◆ **REQUIREMENTS**:
Count the lines in the records below that contain the string "status" and give only the number.

__________________________________________________

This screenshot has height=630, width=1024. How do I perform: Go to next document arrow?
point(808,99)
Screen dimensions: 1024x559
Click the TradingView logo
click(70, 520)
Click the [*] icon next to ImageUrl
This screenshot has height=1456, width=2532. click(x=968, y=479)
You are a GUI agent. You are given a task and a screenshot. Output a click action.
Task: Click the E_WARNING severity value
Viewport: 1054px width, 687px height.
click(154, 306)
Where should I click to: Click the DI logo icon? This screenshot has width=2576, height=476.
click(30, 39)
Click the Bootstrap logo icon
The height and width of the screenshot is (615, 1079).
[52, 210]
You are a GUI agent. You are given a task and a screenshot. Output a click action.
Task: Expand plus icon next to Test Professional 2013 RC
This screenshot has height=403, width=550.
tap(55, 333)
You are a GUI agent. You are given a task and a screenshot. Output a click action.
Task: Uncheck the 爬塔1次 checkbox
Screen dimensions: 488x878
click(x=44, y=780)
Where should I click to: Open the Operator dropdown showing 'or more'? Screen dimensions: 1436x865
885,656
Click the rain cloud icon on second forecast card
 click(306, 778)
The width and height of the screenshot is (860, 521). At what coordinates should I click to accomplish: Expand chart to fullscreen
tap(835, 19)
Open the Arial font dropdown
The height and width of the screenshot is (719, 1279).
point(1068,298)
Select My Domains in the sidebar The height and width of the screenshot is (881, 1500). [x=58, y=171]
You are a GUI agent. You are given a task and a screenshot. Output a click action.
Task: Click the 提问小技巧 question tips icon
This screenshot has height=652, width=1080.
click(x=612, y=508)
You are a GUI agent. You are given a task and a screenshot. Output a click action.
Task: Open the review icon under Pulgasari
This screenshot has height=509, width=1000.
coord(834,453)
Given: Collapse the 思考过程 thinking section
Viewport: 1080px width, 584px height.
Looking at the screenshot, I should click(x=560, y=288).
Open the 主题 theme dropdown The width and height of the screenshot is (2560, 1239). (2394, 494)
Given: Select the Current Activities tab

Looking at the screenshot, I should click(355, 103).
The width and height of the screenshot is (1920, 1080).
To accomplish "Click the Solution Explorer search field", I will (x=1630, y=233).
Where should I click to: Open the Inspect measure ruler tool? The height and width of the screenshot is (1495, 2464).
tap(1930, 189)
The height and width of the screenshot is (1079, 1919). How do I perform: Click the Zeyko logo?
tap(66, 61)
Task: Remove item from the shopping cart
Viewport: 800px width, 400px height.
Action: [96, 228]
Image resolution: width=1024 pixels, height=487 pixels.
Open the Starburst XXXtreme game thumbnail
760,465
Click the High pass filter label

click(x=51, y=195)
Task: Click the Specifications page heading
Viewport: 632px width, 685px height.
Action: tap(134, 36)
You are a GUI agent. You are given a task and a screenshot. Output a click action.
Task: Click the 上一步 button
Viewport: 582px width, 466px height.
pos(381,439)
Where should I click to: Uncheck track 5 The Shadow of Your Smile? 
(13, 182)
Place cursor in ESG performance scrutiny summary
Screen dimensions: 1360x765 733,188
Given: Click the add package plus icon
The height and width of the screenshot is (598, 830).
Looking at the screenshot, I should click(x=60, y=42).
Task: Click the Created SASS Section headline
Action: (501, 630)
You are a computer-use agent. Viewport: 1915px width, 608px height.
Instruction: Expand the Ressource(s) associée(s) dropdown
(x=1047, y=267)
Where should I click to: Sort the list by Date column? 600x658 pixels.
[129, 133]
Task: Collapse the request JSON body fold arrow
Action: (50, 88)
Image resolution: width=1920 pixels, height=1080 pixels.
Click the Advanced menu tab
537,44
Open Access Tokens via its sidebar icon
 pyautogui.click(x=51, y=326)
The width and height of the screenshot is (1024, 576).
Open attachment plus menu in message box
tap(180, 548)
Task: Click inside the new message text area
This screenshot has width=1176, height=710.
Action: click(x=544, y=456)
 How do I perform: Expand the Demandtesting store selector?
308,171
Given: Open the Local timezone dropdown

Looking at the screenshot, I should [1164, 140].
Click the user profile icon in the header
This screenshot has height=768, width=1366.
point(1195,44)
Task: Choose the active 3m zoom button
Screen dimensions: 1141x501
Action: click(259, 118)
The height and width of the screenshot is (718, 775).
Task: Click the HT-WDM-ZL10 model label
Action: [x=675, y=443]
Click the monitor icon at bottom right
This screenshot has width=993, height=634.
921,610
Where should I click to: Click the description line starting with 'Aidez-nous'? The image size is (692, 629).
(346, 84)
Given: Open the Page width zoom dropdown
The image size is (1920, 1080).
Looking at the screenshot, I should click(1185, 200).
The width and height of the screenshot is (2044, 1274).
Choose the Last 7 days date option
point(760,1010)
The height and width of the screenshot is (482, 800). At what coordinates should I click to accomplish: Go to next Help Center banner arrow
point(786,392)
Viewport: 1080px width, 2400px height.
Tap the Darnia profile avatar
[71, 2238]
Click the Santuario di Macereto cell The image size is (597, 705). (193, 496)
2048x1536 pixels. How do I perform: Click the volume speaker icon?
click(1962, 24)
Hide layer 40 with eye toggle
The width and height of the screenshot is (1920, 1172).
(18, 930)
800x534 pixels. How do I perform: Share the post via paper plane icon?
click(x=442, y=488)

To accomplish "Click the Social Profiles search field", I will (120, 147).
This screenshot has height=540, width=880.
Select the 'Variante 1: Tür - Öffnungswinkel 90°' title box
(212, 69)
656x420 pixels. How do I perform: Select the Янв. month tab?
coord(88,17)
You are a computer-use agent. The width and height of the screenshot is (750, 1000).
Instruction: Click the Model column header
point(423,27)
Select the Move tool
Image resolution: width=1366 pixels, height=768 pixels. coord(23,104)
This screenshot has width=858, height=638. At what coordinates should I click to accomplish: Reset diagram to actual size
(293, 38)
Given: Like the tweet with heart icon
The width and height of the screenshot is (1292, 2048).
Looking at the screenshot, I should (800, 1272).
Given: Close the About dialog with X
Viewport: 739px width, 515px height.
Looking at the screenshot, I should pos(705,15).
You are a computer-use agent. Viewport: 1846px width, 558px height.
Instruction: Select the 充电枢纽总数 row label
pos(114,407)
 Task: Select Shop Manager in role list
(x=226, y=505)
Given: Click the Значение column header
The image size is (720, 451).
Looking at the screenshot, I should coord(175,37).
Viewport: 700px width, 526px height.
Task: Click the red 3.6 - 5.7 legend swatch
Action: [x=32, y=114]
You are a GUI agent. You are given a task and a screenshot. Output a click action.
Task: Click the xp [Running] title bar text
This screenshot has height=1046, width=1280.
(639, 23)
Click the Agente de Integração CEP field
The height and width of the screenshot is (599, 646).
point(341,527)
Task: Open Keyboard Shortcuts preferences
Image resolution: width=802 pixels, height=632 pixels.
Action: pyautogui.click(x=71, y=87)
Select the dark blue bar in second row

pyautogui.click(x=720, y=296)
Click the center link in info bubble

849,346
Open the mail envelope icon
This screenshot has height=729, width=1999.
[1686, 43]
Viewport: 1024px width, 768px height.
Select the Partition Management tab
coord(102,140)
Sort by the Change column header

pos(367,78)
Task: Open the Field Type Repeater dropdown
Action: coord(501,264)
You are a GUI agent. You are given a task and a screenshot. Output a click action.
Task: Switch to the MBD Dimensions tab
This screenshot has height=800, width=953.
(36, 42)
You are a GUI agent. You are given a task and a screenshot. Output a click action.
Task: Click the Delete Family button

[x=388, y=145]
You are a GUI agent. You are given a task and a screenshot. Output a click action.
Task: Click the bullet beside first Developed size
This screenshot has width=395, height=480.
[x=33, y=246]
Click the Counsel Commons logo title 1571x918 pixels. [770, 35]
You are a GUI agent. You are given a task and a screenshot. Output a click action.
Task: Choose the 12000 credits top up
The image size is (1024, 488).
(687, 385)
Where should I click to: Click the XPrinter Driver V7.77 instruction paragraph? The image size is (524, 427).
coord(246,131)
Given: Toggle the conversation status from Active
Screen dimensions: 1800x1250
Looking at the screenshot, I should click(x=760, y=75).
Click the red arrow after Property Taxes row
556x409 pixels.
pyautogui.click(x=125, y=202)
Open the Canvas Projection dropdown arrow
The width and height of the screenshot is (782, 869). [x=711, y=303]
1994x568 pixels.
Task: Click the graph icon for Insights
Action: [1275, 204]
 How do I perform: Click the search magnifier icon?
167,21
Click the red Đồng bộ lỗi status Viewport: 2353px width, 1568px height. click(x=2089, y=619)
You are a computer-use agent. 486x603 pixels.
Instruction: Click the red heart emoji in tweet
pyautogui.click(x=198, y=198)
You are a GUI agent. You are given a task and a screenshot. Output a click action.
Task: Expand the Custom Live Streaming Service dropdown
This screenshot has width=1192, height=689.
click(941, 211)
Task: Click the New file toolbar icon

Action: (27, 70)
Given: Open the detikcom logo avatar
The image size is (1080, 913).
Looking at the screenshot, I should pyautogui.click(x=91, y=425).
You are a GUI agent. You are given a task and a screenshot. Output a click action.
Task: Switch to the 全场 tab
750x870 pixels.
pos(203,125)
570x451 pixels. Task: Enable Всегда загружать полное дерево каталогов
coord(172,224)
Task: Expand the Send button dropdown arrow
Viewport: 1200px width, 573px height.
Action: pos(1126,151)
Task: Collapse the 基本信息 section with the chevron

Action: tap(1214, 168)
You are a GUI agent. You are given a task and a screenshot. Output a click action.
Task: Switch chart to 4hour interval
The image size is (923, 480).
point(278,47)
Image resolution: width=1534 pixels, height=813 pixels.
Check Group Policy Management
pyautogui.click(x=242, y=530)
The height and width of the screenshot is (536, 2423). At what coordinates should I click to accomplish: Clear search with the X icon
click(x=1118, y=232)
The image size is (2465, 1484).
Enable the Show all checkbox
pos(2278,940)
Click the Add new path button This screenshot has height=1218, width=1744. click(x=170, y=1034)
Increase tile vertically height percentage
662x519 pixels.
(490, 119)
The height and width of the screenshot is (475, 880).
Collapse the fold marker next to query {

__________________________________________________

◆ **WRITTEN ANSWER**:
2